# Visa cancellation issue



## gunner (Dec 20, 2010)

Need inputs from someone who has been in a similar situation.

I am currently working with an organization in JAFZA (on JAFZA visa) and had resigned some one and half months back. My notice period was 1 months and I have served the same. I and my team did all the required exit paperwork and submitted for the chairman's approval but I haven't received any feedback from the chairman's office or the PRO in almost 15 days. They just come up with excuses and tell me to wait for 2-3 days and have been pushing the cancellation.

I am sitting at home without any work and growing really frustrated about the issue, on top of that I have a really good job offer where I want to join immediately. 

What are my options here ? 

I want to get the cancellation done asap. If I file a complaint with JAFZA labour dispute it might go to the dubai courts (PRO doesn't turn up for the JAFZA hearings) which would become cumbersome and time consuming for me. 

I would like to understand under what circumstances can the case go to Dubai courts from Jafza labour and if i file a complaint what would be the implications for the company (it does hurt the employer as well as far as I know).

I am not really keen on the end of service payments but just want to get my visa cancelled asap.

I have been working here for 2 years and 9 months now.

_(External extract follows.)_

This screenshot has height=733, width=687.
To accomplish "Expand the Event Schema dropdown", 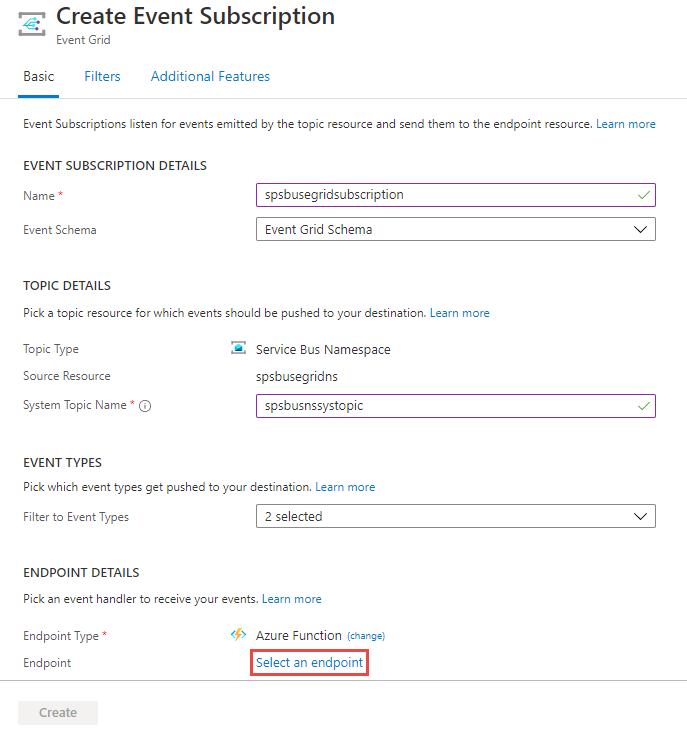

Also, if anyone has any lawyer contacts please PM me the same.


Thanks,


----------



## gunner (Dec 20, 2010)

Can anyone provide his views ?


----------



## farahsaeed (Nov 9, 2013)

Dear Gunner 
visa cancellation will not take many days...but the thing is only your sponsor can cancel the visa and if he is making it late so go to ministry of labour..it will not take long time...you have spend 15 days well ministry of labour will finish the whole work soon..they will directly call your sponsor and you on the spot and if your sponsor come so they will order to cancel within two days..


----------



## gunner (Dec 20, 2010)

My worry is what if these guys dont turn up for the hearing ? Are there any implications for the company in such a case ?


----------



## BedouGirl (Sep 15, 2011)

Technically, if you have resigned, worked your notice and they are not canceling your visa, they are in the wrong. There's a system in the UAE where by a company cannot have an individual on their visa and not pay them. Send the CEO a nice email explaining your situation, get a read receipt for it as proof too. Request a written reply stating the cancellation date and say the date you want the response by. If you don't get anything by that date, go to the MoL. The law is on your side. If the Company doesn't abide by what the MoL tells them to do, the repercussions are not your responsibility.


----------